--- MATERIAL SUPPLIED Enclosed Below ---

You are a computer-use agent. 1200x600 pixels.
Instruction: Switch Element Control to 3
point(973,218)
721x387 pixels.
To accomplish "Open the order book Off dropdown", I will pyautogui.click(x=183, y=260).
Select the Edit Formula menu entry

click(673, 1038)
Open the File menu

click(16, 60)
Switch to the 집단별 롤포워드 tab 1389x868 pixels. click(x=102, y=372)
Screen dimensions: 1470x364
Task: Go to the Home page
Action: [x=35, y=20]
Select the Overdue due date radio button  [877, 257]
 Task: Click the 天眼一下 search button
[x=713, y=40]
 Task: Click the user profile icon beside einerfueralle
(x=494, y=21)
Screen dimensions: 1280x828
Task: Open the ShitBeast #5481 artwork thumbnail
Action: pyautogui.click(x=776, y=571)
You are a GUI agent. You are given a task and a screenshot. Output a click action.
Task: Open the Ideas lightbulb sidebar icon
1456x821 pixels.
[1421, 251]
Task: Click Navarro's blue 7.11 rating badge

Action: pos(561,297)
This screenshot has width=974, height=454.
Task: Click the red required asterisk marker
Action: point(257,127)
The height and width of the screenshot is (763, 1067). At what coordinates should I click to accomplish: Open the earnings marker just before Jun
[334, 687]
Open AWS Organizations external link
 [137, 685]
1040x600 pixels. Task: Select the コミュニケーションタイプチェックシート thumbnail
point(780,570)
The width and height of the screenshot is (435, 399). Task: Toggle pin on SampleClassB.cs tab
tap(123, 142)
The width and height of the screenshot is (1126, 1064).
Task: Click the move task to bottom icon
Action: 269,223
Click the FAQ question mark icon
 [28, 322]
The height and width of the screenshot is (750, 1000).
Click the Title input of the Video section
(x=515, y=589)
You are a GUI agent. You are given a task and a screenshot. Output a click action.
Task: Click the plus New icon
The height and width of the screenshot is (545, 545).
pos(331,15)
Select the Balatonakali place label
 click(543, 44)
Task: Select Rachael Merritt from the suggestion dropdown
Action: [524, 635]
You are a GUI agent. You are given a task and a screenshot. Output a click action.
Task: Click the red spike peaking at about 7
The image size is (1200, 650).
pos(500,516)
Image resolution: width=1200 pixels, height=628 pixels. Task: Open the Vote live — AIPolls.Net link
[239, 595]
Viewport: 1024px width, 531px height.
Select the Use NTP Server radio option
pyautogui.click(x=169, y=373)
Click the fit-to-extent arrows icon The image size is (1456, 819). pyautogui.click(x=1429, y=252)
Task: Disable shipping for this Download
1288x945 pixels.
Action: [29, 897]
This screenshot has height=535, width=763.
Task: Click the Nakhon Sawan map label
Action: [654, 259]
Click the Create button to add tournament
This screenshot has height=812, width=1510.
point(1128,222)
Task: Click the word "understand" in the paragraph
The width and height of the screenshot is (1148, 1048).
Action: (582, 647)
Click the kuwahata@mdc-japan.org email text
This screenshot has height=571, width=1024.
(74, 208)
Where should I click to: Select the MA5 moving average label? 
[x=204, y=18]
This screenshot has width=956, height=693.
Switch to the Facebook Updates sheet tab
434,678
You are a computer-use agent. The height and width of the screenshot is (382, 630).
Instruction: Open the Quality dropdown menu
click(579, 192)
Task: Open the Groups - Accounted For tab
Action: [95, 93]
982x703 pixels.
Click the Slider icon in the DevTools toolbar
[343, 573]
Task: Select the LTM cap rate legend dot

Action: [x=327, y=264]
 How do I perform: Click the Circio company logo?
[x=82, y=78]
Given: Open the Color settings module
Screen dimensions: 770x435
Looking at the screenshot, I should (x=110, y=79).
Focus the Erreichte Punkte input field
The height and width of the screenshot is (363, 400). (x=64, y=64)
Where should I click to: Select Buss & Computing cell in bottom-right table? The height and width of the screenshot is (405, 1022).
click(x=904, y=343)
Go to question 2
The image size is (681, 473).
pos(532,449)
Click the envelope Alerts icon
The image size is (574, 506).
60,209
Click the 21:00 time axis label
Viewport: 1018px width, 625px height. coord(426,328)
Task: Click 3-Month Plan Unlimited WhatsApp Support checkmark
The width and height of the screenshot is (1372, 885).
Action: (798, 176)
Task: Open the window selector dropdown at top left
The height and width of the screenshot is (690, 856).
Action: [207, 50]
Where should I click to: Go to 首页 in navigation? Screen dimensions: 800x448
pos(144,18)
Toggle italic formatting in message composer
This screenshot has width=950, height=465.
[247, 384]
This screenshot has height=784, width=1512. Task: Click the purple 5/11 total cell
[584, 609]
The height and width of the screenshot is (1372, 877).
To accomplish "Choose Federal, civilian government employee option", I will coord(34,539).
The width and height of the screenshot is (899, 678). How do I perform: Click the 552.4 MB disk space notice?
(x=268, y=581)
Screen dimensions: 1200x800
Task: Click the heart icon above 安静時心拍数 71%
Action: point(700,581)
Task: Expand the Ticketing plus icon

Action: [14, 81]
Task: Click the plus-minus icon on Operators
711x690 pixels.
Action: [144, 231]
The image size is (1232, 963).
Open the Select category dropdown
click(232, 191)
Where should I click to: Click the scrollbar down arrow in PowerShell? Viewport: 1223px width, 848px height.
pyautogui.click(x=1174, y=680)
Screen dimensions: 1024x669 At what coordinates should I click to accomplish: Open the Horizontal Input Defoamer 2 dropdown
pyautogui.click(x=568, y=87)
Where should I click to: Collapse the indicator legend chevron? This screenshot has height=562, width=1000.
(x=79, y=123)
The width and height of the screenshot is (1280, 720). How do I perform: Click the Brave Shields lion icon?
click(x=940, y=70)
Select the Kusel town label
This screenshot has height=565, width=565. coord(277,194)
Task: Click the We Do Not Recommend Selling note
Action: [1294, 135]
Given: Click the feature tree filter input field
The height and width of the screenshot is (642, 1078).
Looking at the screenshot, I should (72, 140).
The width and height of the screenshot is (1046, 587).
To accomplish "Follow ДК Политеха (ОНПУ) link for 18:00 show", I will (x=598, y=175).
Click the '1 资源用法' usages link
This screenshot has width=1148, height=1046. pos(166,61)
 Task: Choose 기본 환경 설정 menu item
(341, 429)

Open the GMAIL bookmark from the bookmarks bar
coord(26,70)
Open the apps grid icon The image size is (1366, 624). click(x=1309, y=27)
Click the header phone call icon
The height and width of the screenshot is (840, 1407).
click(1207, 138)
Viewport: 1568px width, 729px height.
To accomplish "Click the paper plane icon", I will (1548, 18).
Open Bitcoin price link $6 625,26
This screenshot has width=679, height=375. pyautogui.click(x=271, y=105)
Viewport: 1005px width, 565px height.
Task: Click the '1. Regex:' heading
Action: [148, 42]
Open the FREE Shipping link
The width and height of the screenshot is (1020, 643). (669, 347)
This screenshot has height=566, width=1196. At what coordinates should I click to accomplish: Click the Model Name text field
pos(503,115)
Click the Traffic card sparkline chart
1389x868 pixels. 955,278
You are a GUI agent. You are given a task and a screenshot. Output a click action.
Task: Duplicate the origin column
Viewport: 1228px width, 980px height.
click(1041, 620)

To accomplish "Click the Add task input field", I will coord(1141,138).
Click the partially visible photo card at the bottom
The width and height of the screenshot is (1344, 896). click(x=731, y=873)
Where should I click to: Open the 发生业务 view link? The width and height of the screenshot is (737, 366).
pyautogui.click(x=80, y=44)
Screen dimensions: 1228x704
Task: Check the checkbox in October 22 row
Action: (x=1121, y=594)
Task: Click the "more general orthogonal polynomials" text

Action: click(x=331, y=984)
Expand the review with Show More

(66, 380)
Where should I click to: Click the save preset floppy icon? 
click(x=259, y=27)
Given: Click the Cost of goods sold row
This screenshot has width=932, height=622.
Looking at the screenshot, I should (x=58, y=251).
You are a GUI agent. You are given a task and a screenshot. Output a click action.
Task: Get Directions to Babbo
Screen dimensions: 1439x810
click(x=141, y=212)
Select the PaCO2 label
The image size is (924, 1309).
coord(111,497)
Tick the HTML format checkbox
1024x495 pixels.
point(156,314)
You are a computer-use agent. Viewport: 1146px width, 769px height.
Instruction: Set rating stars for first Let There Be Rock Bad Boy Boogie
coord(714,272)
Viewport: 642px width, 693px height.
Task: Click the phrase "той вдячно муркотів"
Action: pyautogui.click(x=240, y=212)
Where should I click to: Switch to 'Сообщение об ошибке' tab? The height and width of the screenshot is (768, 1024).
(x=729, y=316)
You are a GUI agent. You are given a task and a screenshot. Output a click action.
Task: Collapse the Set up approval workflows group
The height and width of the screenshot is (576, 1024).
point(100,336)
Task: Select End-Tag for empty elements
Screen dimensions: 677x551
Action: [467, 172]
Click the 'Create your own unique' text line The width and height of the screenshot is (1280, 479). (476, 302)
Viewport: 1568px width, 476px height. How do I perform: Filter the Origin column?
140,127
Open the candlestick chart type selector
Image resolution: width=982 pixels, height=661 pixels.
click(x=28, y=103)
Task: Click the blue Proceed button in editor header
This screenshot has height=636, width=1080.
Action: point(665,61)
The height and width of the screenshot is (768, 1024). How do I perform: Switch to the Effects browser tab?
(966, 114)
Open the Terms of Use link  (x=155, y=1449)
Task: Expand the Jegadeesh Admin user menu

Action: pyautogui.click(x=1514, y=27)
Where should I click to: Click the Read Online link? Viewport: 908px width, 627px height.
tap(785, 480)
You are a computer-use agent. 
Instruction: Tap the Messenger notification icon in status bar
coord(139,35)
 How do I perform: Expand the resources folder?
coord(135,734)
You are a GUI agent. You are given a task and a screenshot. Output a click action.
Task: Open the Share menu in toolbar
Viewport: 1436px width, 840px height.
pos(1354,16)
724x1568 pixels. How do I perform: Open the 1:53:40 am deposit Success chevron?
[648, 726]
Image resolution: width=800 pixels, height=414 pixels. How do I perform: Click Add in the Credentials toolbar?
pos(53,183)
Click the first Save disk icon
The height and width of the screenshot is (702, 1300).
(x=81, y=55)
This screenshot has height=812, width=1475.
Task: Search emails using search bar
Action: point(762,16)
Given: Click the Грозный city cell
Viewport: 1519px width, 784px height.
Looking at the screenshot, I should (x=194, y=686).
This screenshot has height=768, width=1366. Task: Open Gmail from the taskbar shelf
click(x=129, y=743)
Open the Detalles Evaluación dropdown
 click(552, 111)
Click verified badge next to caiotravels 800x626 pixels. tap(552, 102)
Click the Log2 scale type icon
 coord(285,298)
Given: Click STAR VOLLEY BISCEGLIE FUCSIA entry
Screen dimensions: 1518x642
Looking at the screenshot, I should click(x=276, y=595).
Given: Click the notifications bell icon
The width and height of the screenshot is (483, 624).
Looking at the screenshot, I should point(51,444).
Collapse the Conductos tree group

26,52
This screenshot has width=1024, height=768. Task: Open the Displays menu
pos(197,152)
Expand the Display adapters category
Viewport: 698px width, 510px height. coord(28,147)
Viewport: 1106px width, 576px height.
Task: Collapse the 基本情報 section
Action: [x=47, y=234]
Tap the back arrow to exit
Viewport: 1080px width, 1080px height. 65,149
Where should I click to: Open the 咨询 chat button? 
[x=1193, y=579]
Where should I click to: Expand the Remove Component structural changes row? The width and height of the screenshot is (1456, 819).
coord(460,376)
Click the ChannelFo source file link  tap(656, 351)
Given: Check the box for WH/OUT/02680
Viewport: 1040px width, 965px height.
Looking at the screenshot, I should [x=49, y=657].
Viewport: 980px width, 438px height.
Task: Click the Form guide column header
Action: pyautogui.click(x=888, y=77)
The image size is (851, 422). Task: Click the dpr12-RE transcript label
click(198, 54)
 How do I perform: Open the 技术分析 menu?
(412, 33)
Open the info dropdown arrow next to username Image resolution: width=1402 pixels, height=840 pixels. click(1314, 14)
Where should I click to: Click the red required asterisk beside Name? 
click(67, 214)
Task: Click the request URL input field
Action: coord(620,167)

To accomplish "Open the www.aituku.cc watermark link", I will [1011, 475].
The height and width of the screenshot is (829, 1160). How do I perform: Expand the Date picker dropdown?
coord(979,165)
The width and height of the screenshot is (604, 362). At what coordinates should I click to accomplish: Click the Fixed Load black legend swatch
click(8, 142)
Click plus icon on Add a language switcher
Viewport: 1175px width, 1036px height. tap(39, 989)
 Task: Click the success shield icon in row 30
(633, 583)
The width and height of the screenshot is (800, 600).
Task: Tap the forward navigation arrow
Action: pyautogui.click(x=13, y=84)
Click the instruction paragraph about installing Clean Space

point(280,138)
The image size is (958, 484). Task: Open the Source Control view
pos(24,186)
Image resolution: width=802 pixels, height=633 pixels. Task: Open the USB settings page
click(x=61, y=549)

--- End of Enclosed MATERIAL SUPPLIED ---

#### EXERCISE DETAILS
Look through the entries and return each line that has the word "Create" in it.

#### EXPECTED OUTPUT
Click the Create button to add tournament
Click the 'Create your own unique' text line The width and height of the screenshot is (1280, 479). (476, 302)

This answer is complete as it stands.